Tuesday, March 4, 2008

It's Not About the Bike

As you can probably tell, as of late I have been reading like a mad woman! It actually feels as though my life consists of work, running, reading, hanging with Sam and epsom baths! My latest read was Lance Armstrong's (with Sally Jenkins) It's Not About the Bike, My Journey Back to Life. It took me only the weekend to read through Armstrong's account of his life before and after cancer as an elite athlete. His narrative is genuine and unaffected. His story is motivational and inspiring.

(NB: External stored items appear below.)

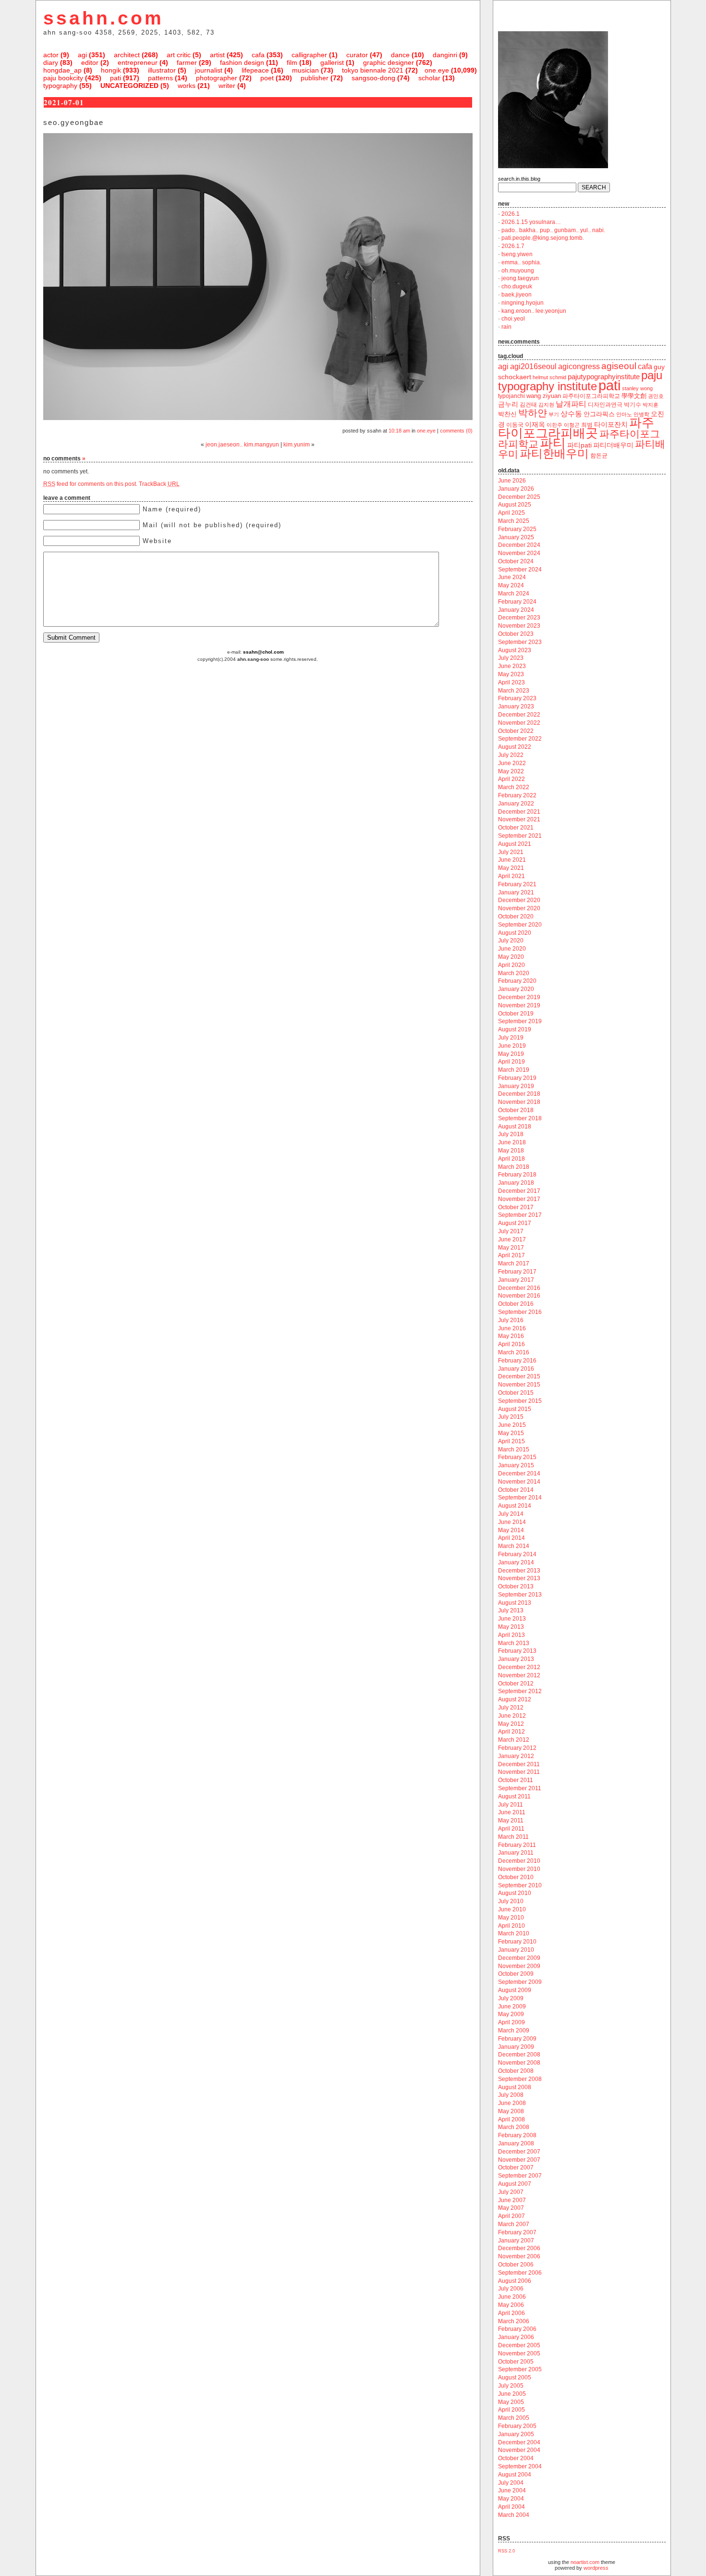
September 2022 (520, 738)
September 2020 (520, 924)
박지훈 (650, 405)
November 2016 (519, 1295)
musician (305, 70)
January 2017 (516, 1279)
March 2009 (513, 2030)
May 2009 (511, 2014)
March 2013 (513, 1643)
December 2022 (519, 714)
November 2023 (519, 625)
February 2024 (517, 601)
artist (217, 55)
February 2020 (517, 981)
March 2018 (513, 1167)
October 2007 (516, 2167)
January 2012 (516, 1756)
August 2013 (514, 1602)
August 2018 (514, 1126)
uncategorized (129, 85)
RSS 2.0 (506, 2551)
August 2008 (514, 2087)
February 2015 (517, 1457)
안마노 (624, 414)
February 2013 (517, 1650)
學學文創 (633, 395)
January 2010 (516, 1949)
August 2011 (514, 1796)
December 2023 (519, 617)
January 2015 (516, 1465)
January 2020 (516, 989)
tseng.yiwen (517, 254)
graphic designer (388, 62)
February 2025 (517, 529)
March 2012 (513, 1739)
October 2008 (516, 2071)
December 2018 (519, 1093)
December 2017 (519, 1191)
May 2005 (511, 2402)
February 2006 (517, 2329)
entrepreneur (138, 62)
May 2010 (511, 1917)
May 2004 (511, 2498)
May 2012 (511, 1724)
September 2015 (520, 1401)
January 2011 (516, 1852)
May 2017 (511, 1247)
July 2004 (510, 2482)
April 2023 (511, 682)
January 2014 (516, 1562)
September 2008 (520, 2079)
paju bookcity (63, 78)
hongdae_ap (62, 70)
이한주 (554, 425)
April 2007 (511, 2216)
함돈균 (599, 455)
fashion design (242, 62)
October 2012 (516, 1683)
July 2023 (510, 658)
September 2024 (520, 569)
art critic (179, 55)
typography (60, 85)
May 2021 (511, 868)
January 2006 (516, 2337)
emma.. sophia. (521, 262)
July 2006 (510, 2288)
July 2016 (510, 1320)
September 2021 (520, 835)
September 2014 (520, 1497)
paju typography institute (580, 381)
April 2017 (511, 1255)
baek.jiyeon (516, 294)
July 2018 (510, 1134)
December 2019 (519, 997)
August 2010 (514, 1893)
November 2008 (519, 2062)
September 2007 (520, 2175)
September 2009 (520, 1982)
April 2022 (511, 779)
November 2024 (519, 553)
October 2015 (516, 1392)
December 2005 (519, 2345)
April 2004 (511, 2506)
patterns (160, 78)
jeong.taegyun (520, 278)
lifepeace (255, 70)
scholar (429, 78)
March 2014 (513, 1546)
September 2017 (520, 1215)
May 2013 (511, 1626)
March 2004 (513, 2515)
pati (115, 78)
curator (357, 55)
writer (227, 85)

In 1996, young cycling phenom Armstrong discovered he had testicular cancer. In 1999, he won the Tour de France. Now he's a grateful husband, a new fatherAand a memoirist: with pluck, humility and verve, this volume covers his early life, his rise through the endurance sport world and his medical difficulties. Cancer "was like being run off the road by a truck, and I've got the scars to prove it," Armstrong declares. Earlier scars, he explains, came from a stepfather he casts as unworthy; early rewards, from his hardworking mother and from the triathlons and national bike races Armstrong won as a Texas teen. "The real racing action was over in Europe": after covering that, Armstrong and Jenkins (Men Will Be Boys, with Pat Summit, etc.) ascend to the scarier challenges of diagnoses and surgeries. As he gets worse, then better, Armstrong describes the affections of his racing friends and of the professionals who cared for him. Armstrong is honest and delightful on his relationship to wife Kristin (Kik), and goes into surprising detail about the technology that let them have a child. The memoir concludes with Armstrong's French victory and the birth of their son. The book features a disarming and spotless prose style, one far above par for sports memoirs. Bicycle-racing fans will enjoy the troves of inside information and the accounts of competitions, but Armstrong has set his sights on a wider meaning and readership: "When I was sick I saw more beauty and triumph and truth in a single day than I ever did in a bike race."
I could not have read this book at a better time. While coming up to mile 6 in my half, I could not help but think of Lance Armstrong and everything he had to endure before winning the Tour de France. It definitely made me feel lighter on my feet and a new found strength from within.